Was Abraham drawn to discover God because he saw a palace in flames, a world in crisis, in need of divine intervention? Or because he saw a wondrous, incandescent palace, and understood that such beauty must be the work of the Divine? In his reading of the midrash, Abraham Joshua Heschel asserted that both can be true. This teaches us that we can — indeed, we must — simultaneously acknowledge the pain and conflict threatening to engulf our world and also be inspired by its astounding beauty and possibility.
Witnessing something precious on fire does not mean delighting in watching it burn. It is deeply painful to witness and name the growing distance between progressive American Jews and Israel. Acknowledging the pain of many progressive American Zionists at the current state of Israeli democracy, civil rights, and human rights is something my colleagues and I take extremely seriously and view with grave concern. Accusing Americans and Israelis who are critical of Israeli policies of being anti-Israel or of having abandoned Israel has become a ubiquitous feature of the American Jewish conversation about Israel. But to fight the fire we must admit that the palace is burning.
I see a palace that is burning, and nevertheless shining with light. I draw tremendous hope and strength from the Israeli patriots who are upholding Israel’s founding promises and working every day to help Israel become more equal, more just. I want American Jews to know about the remarkable ecosystem of progressive Israeli organizations improving the lives of all who live in Israel, by building a truly shared society between Israel’s Jewish and Arab citizens, by working to preserve and strengthen a free and independent judiciary, and by training the next generation of progressive Israeli leaders and activists. These are just some of the many ways in which the New Israel Fund and our partner organizations are working to heal the rift between progressive American Jews and Israel. We are building the tools American Jews need to counter the distance and engage with the reality of Israel today.

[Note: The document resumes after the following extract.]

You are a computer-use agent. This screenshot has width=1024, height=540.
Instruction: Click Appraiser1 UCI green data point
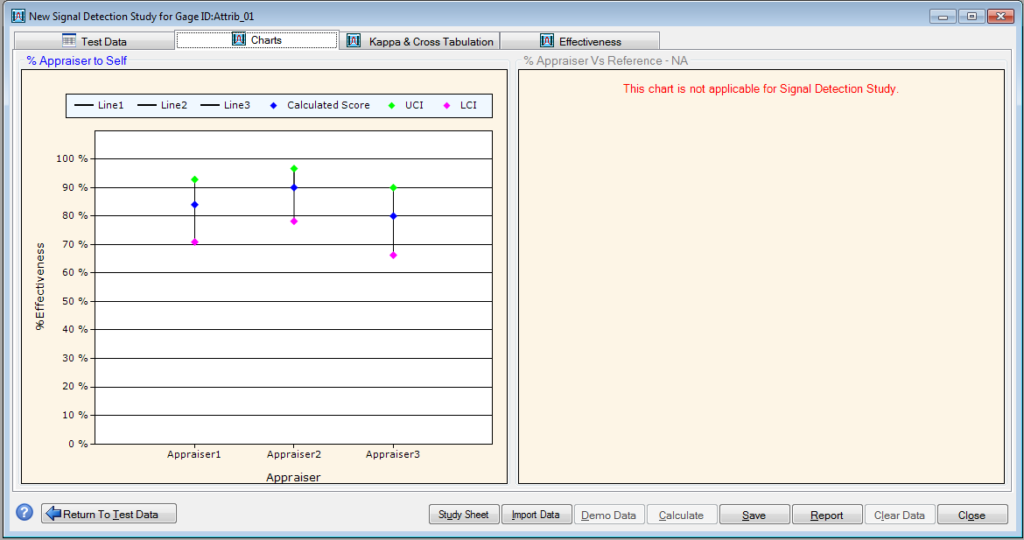click(195, 179)
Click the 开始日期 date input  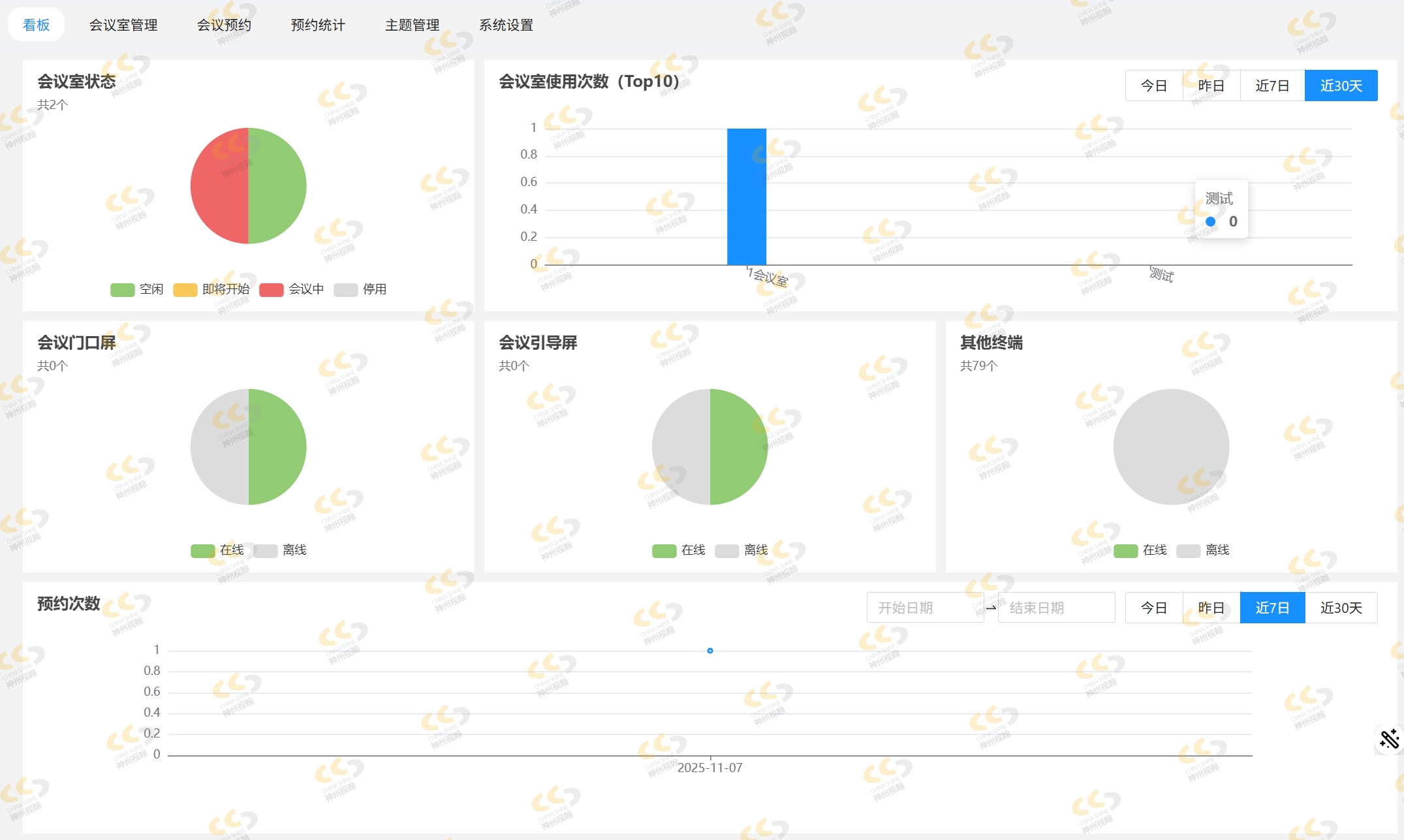(924, 608)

Many people who love Israel deeply believe in opposing values and opposite tactics. I believe that the settlement enterprise and the 52-year-long Israeli military occupation of Palestinians is profoundly corrosive and dangerous to Israel morally and existentially. My neighbor may believe the opposite. I can believe that her strategy is wrong, even irresponsible. Yet our motives may be similar.
Almost every Genesis family narrative is rooted in suspicion and accusation and ends in alienation and loss. That certainly mirrors the story of the current iteration of the American Jewish family. But I read these Genesis stories not as prescriptive instructions for how to manage our familial relations, but as cautionary tales.
Genesis describes not only stories of familial conflict, but also powerful and instructive narratives of familial reconciliation. This week in parshat Vayishlach we read of Jacob and Esau meeting again after two decades of estrangement, a profound encounter which concludes with the brothers embracing, and Jacob saying to Esau, “to see your face is like seeing the face of God.”
It is our shared birthright to love Israel and to struggle with it. It would serve us well, and it would serve Israel well, to look for the face of God in those we are so quick to label as our opponents.
Rabbi Ayelet S. Cohen is senior director, New York/Tri-State, of the New Israel Fund.